Zu lösende Aufgabe:
Schreiben Sie alle folgenden Datensätze Zeile für Zeile zeichengetreu ab.

[Datensätze zur Elementsuche]
►
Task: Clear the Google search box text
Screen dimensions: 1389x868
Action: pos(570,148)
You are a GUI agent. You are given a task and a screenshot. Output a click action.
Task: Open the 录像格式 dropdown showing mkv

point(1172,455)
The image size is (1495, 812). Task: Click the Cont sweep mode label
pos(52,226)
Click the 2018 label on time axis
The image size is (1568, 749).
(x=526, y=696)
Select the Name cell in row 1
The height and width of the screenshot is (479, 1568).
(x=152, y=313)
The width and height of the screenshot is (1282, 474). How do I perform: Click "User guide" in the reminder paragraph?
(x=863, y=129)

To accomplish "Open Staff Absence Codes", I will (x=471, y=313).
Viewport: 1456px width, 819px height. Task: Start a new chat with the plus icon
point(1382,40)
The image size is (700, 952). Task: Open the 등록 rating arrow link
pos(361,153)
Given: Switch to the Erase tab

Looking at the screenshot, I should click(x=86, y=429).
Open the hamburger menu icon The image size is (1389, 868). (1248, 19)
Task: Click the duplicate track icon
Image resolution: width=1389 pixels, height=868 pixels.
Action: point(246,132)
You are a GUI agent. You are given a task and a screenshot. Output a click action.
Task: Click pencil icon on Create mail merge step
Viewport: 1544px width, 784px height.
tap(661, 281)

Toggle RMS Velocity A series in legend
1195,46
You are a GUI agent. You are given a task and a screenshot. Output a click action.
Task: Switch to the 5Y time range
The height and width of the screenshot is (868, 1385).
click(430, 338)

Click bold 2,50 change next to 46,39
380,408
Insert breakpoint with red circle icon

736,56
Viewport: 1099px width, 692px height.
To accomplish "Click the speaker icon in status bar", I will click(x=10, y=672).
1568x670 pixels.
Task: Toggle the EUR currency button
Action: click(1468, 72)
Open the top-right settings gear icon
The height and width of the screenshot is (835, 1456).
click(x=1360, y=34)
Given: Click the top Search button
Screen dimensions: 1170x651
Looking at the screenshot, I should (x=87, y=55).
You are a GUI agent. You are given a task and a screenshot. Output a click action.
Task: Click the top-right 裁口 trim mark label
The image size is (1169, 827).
◄
Erwartete Ausgabe:
Task: Clear the Google search box text
Screen dimensions: 1389x868
Action: pos(570,148)
You are a GUI agent. You are given a task and a screenshot. Output a click action.
Task: Open the 录像格式 dropdown showing mkv

point(1172,455)
The image size is (1495, 812). Task: Click the Cont sweep mode label
pos(52,226)
Click the 2018 label on time axis
The image size is (1568, 749).
(x=526, y=696)
Select the Name cell in row 1
The height and width of the screenshot is (479, 1568).
(x=152, y=313)
The width and height of the screenshot is (1282, 474). How do I perform: Click "User guide" in the reminder paragraph?
(x=863, y=129)

To accomplish "Open Staff Absence Codes", I will (x=471, y=313).
Viewport: 1456px width, 819px height. Task: Start a new chat with the plus icon
point(1382,40)
The image size is (700, 952). Task: Open the 등록 rating arrow link
pos(361,153)
Given: Switch to the Erase tab

Looking at the screenshot, I should click(x=86, y=429).
Open the hamburger menu icon The image size is (1389, 868). (1248, 19)
Task: Click the duplicate track icon
Image resolution: width=1389 pixels, height=868 pixels.
Action: point(246,132)
You are a GUI agent. You are given a task and a screenshot. Output a click action.
Task: Click pencil icon on Create mail merge step
Viewport: 1544px width, 784px height.
tap(661, 281)

Toggle RMS Velocity A series in legend
1195,46
You are a GUI agent. You are given a task and a screenshot. Output a click action.
Task: Switch to the 5Y time range
The height and width of the screenshot is (868, 1385).
click(430, 338)

Click bold 2,50 change next to 46,39
380,408
Insert breakpoint with red circle icon

736,56
Viewport: 1099px width, 692px height.
To accomplish "Click the speaker icon in status bar", I will click(x=10, y=672).
1568x670 pixels.
Task: Toggle the EUR currency button
Action: click(1468, 72)
Open the top-right settings gear icon
The height and width of the screenshot is (835, 1456).
click(x=1360, y=34)
Given: Click the top Search button
Screen dimensions: 1170x651
Looking at the screenshot, I should (x=87, y=55).
You are a GUI agent. You are given a task and a screenshot. Output a click action.
Task: Click the top-right 裁口 trim mark label
The image size is (1169, 827).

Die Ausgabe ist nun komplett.